In a simple bankruptcy, the debtor cannot have special debts. Special debts include back income tax, child support, spousal support, any sort of business related debt, restitution, etc.

4. In a simple bankruptcy, no one owns real estate
Owning real estate compounds the time we spend on the case. It is an additional asset, your home is important to you, and there is usually a mortgage associated with it. So, we must do the due diligence to make sure the home is not at risk, and add that information to the petition.

5. A simple bankruptcy only has exempt assets
This factor takes a bit to explain. Exemptions are the laws that allow you to keep your stuff notwithstanding the fact you are filing bankruptcy. Rest assured, in most chapter 7 bankruptcies, the person loses nothing or very little. In real terms, having only exempt assets means that you have the typical assets we would expect for a middle-class family in debt. These assets are furniture, clothing, television, computer, car, and a 401(k) or IRA.
If you own anything, even something minor, that is non-exempt (e.g. horses, a 3rd car, an RV, a vacation home), you don’t have a simple bankruptcy case. First, we have to take the extra time to explain the consequences and options for dealing with non-exempt assets. Second, if you have non-exempt assets, your chapter 7 bankruptcy will become an asset chapter 7 case. That means we will be doing significantly more work after the bankruptcy is filed to deal with the trustee, keep you informed, and instruct you on what to do. For Utah, the big category of non-exempt assets are tax refunds and home equity above the homestead exemption. Note that you WILL lose a portion of your tax refund depending on when you file.
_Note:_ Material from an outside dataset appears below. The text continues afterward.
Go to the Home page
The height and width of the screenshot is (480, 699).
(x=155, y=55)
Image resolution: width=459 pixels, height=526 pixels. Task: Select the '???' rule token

6. A simple bankruptcy has no more than 2 vehicles, and $3,000 or less of equity in each vehicle.
If you are unmarried, you only have one vehicle. If you are married, you have no more than 2 vehicles. If you have car loans, you are current on payments and the equity in the vehicles is under $3,000 each, you are fine. If none of the above is true, you don’t have a simple bankruptcy case.

7. Grab bag of other issues that make a bankruptcy not simple
• You have used your credit cards in the last 90 days.
• You have been sued.
• You have judgments or garnishments against you.
• Your car or other property has been repossessed.
• You have paid any money to family members in the last 12 months
• Not all your tax returns have been filed.
• You have transferred any property to anyone for less than fair market value in the last two years.

A simple bankruptcy involves only one source income, no one has real estate, assets are all exempt, only one car per debtor and less than $3,000 equity in each car. In addition, the debtor cannot have done anything in the run-up to bankruptcy to create issues (paid family members, used a credit card in the 90 days prior to filing, haven’t filed all required tax returns, etc.). You can see, that a simple bankruptcy is actually rare.